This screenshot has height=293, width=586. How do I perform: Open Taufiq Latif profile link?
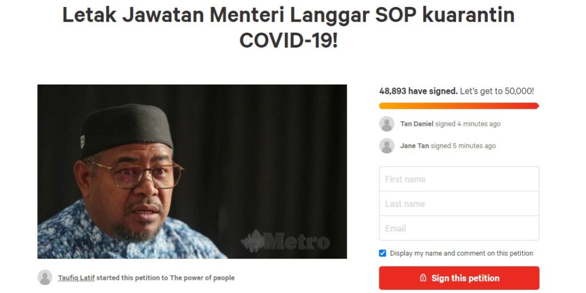coord(76,278)
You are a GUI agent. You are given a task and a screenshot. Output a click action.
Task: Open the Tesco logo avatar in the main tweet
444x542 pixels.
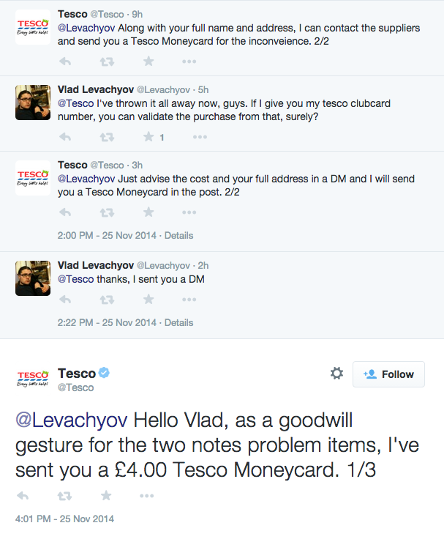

☆ ☆ ☆ ☆

TASK REQUIREMENTS:
Here the requirement is to restate exactly the line holding "You are a GUI" and every later line through the end of the material, omitting pictures.

SOLVED EXERCISE:
You are a GUI agent. You are given a task and a screenshot. Output a click action.
Task: Open the Tesco logo avatar in the main tweet
444x542 pixels.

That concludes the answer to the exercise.